The Shuttle didn't meet any of its important operational design specifications. Turnaround time and cost per launch were also drastically higher than they were supposed to be.

And now the orbiters are getting old. Old equipment has an increasing rate of failure; that's just how things are. Maintaining old aircraft and keeping them flying involves increasingly large amounts of money and effort.

It's time to end it, and to design something new. (In fact, design of a replacement should have started 15 years ago.)

Posted by: Steven Den Beste at August 08, 2005 05:05 PM (CJBEv)

2 Just in passing, the last Mercury flight (Mercury 9) had a near-catastrophic failure when there was a major failure in the electrical power supply, leaving "automatic stabilization and control system without electric power."

As a result, Gordon Cooper had to make a dead-stick reentry to keep the capsule balanced. Had he screwed it up, the capsule would have tumbled and been destroyed.

It's true that the Shuttle has had a much better operational safety record than Mercury/Gemini/Apollo. It's also true that it's had a better record than the Russians, or the Ariane program. But that isn't saying anything. It didn't come close to meeting the programs operational safety specification, and that's the real point.

For 1970 it was quite an achievement.
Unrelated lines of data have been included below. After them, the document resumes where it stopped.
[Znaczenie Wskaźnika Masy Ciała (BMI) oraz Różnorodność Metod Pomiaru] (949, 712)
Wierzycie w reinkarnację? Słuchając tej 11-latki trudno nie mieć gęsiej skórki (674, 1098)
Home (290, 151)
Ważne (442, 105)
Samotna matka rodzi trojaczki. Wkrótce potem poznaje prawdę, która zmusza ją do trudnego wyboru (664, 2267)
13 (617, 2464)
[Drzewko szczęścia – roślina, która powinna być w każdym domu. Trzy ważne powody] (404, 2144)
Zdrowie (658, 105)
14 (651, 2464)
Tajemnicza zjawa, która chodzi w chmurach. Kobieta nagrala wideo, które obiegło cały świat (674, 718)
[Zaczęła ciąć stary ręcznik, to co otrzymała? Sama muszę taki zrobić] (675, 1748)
For 2005 we can do better, and we should.

Posted by: Steven Den Beste at August 08, 2005 05:13 PM (CJBEv)

3 For the record, I agree that the Shuttle should be put out to pasture, or at best used for exceedingly rare emergencies (i.e., the ISS will die if a left-handed widget isn't brought up, and the Shuttle is the only thing that can carry it).

I also agree that a replacement should have been designed by now, or at least be close to being finished.

If NASA seriously thought that the Shuttle would have an operational failure rate of 1:1000, then they had a screw loose. If you look back at the Shuttle's flight history the same way you look at any modern aircraft, 114 flights isn't even out of the flight test stage, and there's usually more than two crashes during those... and even a F-15 is orders of magnitude less complex than the Shuttle.

But then, we now know that NASA had problems at the upper levels, don't we?